Let’s start with the obvious.

1. Heat stroke

Heat stroke occurs most commonly in the summer, especially early in the summer before dogs have had a chance to acclimatize. Older dogs, brachycephalic dogs, and overweight dogs are at a higher risk. It’s best to keep your dog inside or in the shade during the heat of the day, especially early in the summer. Never lock your dog in the car during the warm months. And remember that shady areas may become sunny as the day moves on, so a yard that’s cool and shady at 9 a.m. may be scorching hot at 1 p.m.

2. Sunburn

The strong summer sun does more than warm. Sunburn and skin cancer are surprisingly prevalent in dogs. Short-haired dogs (especially white ones) may be burned almost anywhere on their bodies. Even dogs with plush coats may have thin hair on their abdomen. This is another reason to keep your dog out of the sun when it’s strongest during the middle of the day.

3. Heartworm

Warm weather favors the transmission of heartworm disease. Also, the mosquitoes that carry the parasite are more prevalent during the summer.
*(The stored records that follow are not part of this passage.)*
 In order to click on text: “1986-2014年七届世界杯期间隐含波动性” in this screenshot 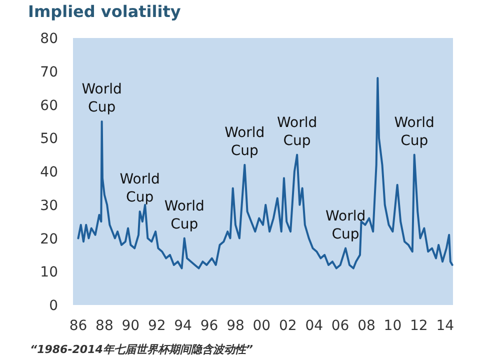, I will do `click(142, 350)`. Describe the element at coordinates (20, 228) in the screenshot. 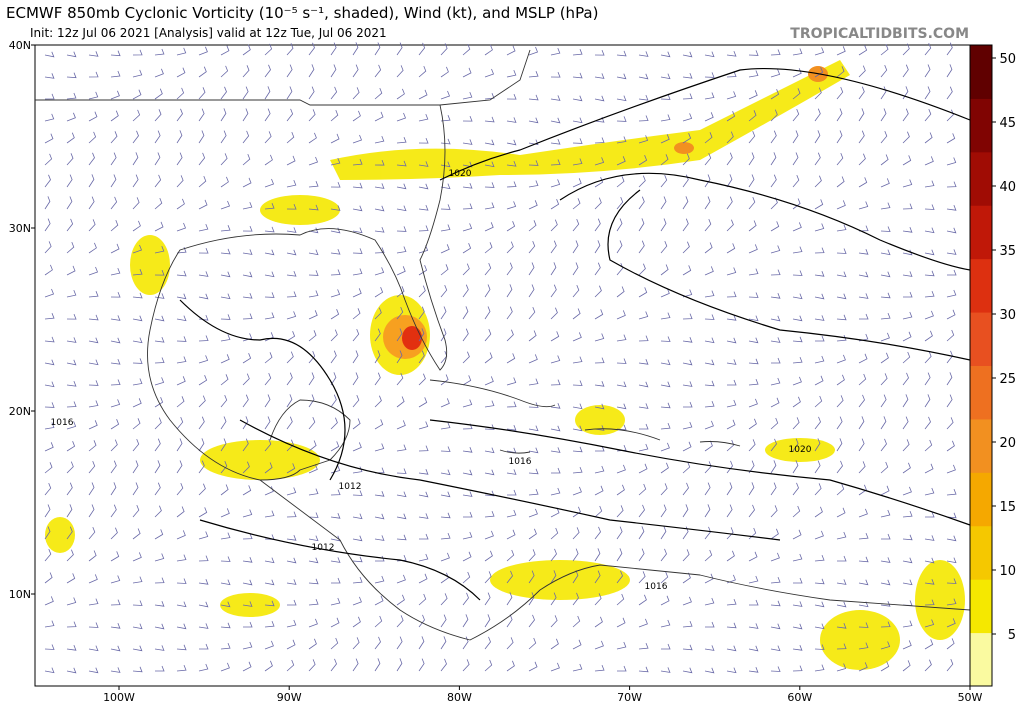

I see `lat-label: 30N` at that location.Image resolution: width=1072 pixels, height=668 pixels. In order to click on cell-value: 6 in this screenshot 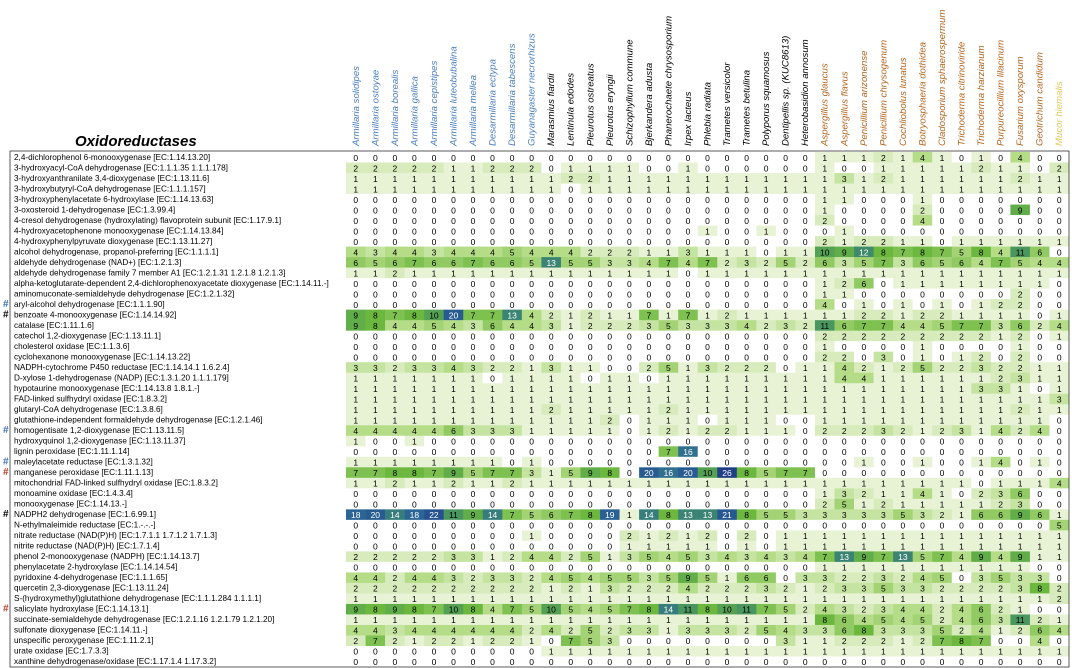, I will do `click(922, 263)`.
No part of North America can safely be considered free of heartworm during the summer. Fortunately, safe, monthly preventatives are highly effective. Talk to your vet about testing for heartworm and starting a preventative.

4. Fleas

Mosquitoes aren’t the only insects that are more active and common in the summer. Warm weather also causes fleas to come roaring out. Dogs needn’t have visible flea infestations to suffer from skin problems, ear infections, and other flea-related issues. Now is a good time to make sure your buddy is on a high-quality flea preventative.

5. Ticks

Many of those flea preventatives also prevent ticks. These eight-legged pests spread all kinds of scary disease such as Lyme disease, babesiosis, ehrlichiosis, and anaplasmosis. Heavy tick infestations can also cause life-threatening paralysis in dogs. In temperate areas, ticks are more common during the summer. In addition to using a high-quality tick preventative, I recommend that dogs be kept out of brushy areas and tall grasses, which are likely to harbor ticks.
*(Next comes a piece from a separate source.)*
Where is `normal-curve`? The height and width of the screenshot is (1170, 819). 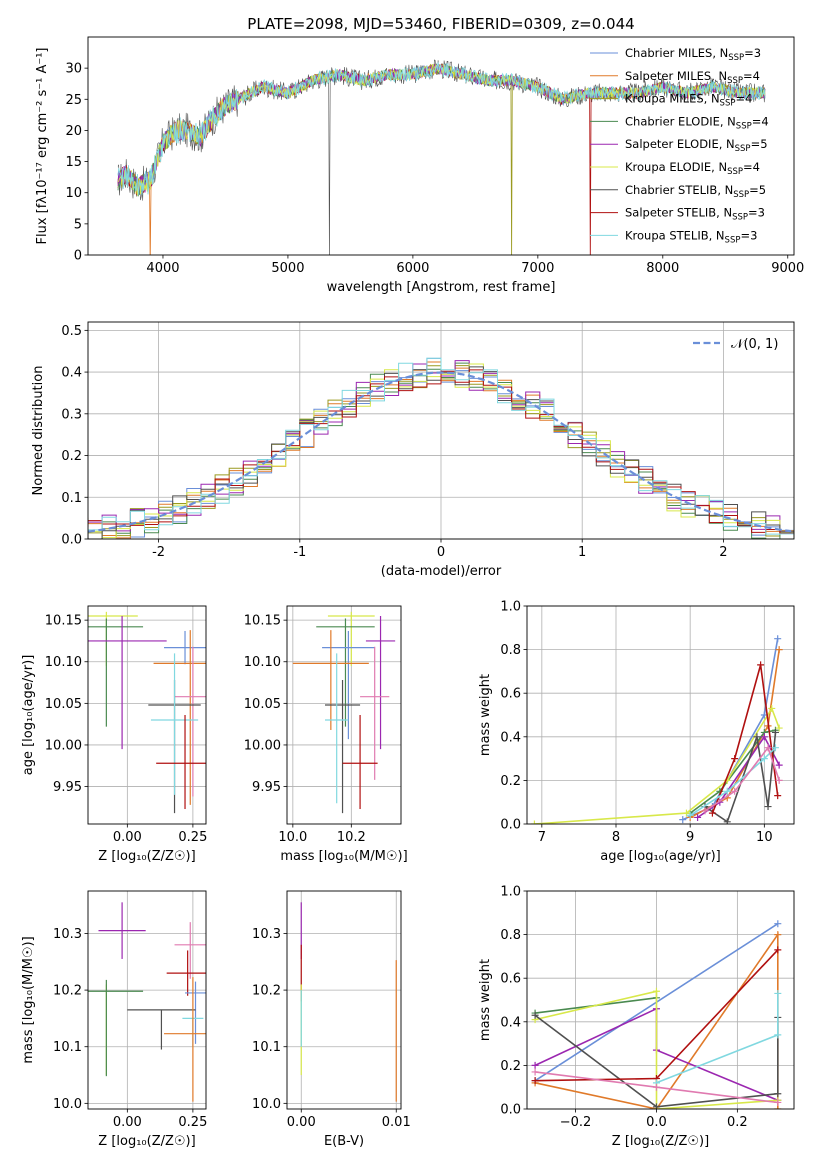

Don’t forget that many of the products available to treat fleas and ticks are not high-quality. They often are not effective and they may carry a high risk of toxicity. Grocery store brands and products made by Hartz, Sergeant’s, and Bio Spot have poor track records, in my experience. Talk to your vet to confirm that your flea and tick product is safe and effective.

6. Fireworks

If God is a dog, then there will be a special place in hell for people who enjoy lighting off fireworks. July 4 is easily my pal Buster’s least favorite day of the year. I am confident that more dogs are lost on July 4 than on any other day, as they burrow under or knock over fences in an effort to get away from what they perceive as armageddon. Even indoor dogs are at risk — I have seen more than one who jumped through plate glass windows in their terror. If your dog hates fireworks, consider getting some tranquilizers from the vet. Or, better yet, go camping with him.

7. Foxtails

Half the vets in California would go out of business if foxtails went extinct. Unfortunately for dogs, there is no prospect of that happening. Also known as grass awns, foxtails are public enemy No. 1 for dogs in areas where they grow. Foxtails are a seasonal threat, with the greatest risk occurring in the summer. They are shaped like arrows, and they are prone to embedding in eyes, ears, noses, the skin, and even the genitals of dogs. They cause immense irritation and pain. They also cause infections, and they can burrow or migrate from one part of the body into another. Every dog owner needs to know what foxtails are. Keep your dog away from them at all times, and search your dog (especially his feet, abdomen, and ears) for foxtails after every walk.

8. Trauma

Finally, I encourage you to enjoy the summer with your dog. But be vigilant. Dog fights, motor vehicle injuries, wildlife altercations, and all other sorts of trauma are more common during the summer simply because there are more dogs (and wild animals) frolicking for longer every day. Pay attention to your dog, use a leash when appropriate, and stay away from dangerous areas such as cliffs and highways (and, some would argue, dog parks).